____ TESTO DI RIFERIMENTO
Recensioni - Cultura e musica

Il Grande Gatsby arriva a Verona dimenticando il charleston

Un’occasione mancata per una pioggia di dollari

Dove sono finiti i ruggenti anni '20? Dopo aver visto lo spettacolo di ieri sera al teatro Nuovo di Verona, molti tra il pubblico si sono ragionevolmente fatti questa domanda. Il balletto “The Great Gatsby” al quale prendono parte i solisti provenienti dai migliori teatri d’opera del mondo, è uno spettacolo che non decolla, nonostante le capacità tecniche dei ballerini ed i costumi scintillanti.

E il Charleston dov'è finito? Le molte persone in sala venute elegantemente vestite a tema pensando forse di rivivere dal loro palchetto del teatro quell’atmosfera naturalmente chic e frivola descritta nel famoso romanzo di Francis Scott Fitzgerald sono state forse un pochino deluse.

Ma partiamo dalle cose belle. I ballerini indossano stupendi e numerosi costumi scintillanti realizzati dal celebre marchio FROLOV: le reti trasparenti sono impreziosite da pietre sfaccettate e ricami a mano, le calze ricoprono le gambe come oro impalpabile e le frange lunghe o corte arricchiscono ogni capo mettendo in risalto tutti gli interpreti.

Le scelte di illuminotecnica hanno senza dubbio valorizzato lo spettacolo, così come i bei fondali proiettati e gli "effetti speciali ": la discesa dal soffitto di dollari, coriandoli e finanche le stelle filanti sparate sulla platea durante la scena della celeberrima festa immortalata dal film di Baz Luhrmann con Leonardo DiCaprio dove lo champagne scorre a fiumi sono state tra i momenti più godibili della serata.
________
### COMPITI DA SVOLGERE
#1 Riscrivi il brano della recensione partendo da "Recensioni - Cultura" e terminando con "i costumi scintillanti.", rinominando "Verona" in "Padova".
#2 Per favore, indica quale marchio ha realizzato i costumi dei ballerini secondo la recensione.
____ VOCI ELENCATE
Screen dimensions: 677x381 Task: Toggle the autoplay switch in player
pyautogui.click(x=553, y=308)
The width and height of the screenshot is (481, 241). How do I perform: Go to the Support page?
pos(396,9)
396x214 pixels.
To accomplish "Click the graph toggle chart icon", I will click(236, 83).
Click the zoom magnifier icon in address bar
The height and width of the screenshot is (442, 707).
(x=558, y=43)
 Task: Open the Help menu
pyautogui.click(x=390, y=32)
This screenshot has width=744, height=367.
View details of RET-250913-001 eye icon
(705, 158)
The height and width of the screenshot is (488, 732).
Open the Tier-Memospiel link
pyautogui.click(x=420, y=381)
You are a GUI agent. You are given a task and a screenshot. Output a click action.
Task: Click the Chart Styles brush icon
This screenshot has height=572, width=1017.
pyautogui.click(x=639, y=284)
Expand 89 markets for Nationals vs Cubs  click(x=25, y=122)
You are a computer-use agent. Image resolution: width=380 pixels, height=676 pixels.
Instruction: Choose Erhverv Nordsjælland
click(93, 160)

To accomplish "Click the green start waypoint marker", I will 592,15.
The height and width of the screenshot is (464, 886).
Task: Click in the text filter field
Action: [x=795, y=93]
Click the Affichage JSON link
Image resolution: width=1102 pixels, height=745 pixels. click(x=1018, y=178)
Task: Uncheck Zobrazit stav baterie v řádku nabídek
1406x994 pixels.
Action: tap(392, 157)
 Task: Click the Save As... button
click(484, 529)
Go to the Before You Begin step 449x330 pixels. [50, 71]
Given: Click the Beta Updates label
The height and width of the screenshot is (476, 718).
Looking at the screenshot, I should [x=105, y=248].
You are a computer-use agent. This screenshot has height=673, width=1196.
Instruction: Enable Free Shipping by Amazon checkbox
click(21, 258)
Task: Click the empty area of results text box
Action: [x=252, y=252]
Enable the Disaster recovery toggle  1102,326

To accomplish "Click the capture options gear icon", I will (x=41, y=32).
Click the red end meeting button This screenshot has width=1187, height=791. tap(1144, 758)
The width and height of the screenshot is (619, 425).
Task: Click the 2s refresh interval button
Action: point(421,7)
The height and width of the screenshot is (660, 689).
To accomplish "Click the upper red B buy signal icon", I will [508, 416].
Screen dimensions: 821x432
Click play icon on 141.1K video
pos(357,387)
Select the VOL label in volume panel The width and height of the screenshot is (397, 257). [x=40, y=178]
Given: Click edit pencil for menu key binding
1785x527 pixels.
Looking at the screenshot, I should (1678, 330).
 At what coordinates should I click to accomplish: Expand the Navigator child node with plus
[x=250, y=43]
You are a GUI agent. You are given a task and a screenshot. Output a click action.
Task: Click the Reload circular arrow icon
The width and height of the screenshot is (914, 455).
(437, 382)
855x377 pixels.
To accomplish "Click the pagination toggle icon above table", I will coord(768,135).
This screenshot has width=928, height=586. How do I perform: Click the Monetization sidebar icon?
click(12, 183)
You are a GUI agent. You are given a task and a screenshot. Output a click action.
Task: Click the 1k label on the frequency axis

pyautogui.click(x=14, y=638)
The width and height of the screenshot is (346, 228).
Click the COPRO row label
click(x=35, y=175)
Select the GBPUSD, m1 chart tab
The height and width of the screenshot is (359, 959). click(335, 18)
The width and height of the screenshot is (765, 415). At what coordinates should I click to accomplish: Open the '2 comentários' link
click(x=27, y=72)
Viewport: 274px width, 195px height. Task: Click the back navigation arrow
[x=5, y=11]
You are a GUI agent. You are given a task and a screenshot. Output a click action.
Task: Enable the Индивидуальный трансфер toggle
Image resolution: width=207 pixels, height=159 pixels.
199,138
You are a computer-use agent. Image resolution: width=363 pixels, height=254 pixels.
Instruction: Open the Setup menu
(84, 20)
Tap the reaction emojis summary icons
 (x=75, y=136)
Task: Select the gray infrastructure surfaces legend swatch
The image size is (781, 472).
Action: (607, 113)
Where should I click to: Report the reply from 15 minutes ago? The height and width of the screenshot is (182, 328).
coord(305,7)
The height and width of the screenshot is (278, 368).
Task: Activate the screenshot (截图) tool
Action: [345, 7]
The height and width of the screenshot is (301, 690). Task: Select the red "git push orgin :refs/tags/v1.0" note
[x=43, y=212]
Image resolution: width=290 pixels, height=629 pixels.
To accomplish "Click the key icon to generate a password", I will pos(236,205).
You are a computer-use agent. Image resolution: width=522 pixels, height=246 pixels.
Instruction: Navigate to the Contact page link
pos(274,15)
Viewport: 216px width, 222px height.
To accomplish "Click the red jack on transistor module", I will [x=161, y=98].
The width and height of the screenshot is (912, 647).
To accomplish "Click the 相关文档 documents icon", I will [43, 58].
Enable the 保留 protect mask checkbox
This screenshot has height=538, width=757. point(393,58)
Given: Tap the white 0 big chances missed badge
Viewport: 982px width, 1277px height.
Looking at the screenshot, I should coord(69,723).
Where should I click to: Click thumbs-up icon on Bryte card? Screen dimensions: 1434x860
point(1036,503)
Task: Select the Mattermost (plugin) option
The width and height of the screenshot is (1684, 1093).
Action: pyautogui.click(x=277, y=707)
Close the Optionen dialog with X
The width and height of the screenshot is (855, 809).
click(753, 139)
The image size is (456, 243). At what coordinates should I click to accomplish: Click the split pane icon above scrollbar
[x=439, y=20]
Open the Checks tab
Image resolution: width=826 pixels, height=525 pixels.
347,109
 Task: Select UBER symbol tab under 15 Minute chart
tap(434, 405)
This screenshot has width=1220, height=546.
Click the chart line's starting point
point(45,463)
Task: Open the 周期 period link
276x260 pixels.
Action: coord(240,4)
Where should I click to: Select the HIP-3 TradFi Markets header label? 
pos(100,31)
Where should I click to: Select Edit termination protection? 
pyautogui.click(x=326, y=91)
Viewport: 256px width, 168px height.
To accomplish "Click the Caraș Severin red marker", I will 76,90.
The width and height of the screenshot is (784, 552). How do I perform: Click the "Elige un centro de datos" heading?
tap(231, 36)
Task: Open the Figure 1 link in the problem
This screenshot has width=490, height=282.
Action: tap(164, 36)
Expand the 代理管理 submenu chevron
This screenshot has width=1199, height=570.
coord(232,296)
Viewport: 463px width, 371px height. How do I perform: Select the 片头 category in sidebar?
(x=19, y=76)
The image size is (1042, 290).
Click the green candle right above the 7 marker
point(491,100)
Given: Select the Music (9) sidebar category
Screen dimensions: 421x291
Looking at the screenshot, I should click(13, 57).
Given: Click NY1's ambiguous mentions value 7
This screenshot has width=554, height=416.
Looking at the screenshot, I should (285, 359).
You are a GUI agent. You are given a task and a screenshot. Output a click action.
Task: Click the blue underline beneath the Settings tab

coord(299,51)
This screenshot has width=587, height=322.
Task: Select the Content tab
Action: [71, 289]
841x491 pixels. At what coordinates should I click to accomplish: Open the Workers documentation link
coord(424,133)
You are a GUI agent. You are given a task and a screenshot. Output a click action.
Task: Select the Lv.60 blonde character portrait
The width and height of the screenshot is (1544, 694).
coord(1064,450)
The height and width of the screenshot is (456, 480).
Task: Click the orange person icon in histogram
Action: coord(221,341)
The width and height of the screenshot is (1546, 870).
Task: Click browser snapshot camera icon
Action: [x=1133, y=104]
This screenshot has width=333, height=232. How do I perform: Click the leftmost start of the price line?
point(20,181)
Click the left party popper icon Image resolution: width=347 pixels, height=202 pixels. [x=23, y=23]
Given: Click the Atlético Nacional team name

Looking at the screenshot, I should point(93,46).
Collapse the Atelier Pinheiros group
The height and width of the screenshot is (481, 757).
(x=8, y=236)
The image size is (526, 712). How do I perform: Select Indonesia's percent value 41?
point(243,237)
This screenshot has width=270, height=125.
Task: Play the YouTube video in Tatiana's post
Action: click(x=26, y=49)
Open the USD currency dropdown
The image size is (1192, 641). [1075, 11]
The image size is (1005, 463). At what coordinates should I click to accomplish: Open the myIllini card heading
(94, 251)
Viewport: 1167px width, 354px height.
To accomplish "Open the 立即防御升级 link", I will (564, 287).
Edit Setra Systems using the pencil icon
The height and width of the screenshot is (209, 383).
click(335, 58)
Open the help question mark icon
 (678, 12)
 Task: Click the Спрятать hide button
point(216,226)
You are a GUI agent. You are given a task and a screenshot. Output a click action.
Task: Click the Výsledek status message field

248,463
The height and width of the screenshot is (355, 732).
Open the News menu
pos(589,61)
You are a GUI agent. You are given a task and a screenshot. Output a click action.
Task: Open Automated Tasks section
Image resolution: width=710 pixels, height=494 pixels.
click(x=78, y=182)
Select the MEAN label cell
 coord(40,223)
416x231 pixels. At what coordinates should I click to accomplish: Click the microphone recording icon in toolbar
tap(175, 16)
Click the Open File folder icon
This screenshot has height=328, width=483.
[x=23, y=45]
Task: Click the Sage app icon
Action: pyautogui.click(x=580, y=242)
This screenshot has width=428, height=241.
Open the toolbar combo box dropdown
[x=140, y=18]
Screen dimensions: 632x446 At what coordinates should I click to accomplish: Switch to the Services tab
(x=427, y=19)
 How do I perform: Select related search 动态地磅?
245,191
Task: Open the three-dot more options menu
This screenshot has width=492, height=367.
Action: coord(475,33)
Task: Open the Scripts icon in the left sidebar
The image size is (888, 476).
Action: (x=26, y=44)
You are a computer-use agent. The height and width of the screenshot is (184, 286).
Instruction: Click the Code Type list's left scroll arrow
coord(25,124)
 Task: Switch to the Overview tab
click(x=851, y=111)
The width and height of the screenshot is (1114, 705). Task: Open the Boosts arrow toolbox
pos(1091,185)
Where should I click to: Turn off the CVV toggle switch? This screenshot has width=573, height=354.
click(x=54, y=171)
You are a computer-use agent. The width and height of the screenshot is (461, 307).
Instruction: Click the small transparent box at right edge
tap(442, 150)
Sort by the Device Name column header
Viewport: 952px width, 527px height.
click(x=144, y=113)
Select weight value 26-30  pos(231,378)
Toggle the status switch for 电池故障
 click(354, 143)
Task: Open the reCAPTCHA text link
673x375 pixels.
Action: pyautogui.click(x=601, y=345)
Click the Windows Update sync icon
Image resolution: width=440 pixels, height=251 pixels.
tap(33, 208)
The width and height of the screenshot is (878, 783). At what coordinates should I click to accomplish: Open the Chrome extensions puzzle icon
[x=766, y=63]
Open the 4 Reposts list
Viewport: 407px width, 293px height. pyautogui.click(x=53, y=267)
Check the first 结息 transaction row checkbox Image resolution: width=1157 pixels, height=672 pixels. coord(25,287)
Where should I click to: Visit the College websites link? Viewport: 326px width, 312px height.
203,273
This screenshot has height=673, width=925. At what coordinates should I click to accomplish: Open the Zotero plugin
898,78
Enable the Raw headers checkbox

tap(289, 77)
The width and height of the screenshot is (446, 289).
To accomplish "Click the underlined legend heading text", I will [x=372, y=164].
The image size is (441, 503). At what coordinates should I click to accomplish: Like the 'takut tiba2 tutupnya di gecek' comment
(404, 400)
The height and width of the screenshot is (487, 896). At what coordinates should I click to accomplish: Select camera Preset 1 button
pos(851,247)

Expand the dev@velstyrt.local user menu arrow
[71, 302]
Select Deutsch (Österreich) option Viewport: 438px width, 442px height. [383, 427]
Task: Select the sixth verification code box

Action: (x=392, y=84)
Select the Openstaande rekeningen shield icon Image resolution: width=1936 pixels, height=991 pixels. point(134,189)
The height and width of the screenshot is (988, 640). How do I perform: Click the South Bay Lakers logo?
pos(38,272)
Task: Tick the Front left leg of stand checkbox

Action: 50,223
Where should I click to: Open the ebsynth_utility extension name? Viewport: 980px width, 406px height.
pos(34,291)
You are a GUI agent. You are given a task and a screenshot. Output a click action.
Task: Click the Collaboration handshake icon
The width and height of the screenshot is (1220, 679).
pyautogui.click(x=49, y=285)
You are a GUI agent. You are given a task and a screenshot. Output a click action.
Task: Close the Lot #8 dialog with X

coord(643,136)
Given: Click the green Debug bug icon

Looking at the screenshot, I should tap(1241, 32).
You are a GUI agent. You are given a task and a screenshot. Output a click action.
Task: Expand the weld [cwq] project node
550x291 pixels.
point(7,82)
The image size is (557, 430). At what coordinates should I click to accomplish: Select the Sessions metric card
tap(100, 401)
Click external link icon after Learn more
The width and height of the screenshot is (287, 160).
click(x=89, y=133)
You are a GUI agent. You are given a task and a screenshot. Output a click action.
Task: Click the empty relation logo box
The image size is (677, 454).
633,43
________
### RISPOSTE FORNITE
#1
Recensioni - Cultura e musica

Il Grande Gatsby arriva a Padova dimenticando il charleston

Un’occasione mancata per una pioggia di dollari

Dove sono finiti i ruggenti anni '20? Dopo aver visto lo spettacolo di ieri sera al teatro Nuovo di Padova, molti tra il pubblico si sono ragionevolmente fatti questa domanda. Il balletto “The Great Gatsby” al quale prendono parte i solisti provenienti dai migliori teatri d’opera del mondo, è uno spettacolo che non decolla, nonostante le capacità tecniche dei ballerini ed i costumi scintillanti.

#2 Il celebre marchio FROLOV.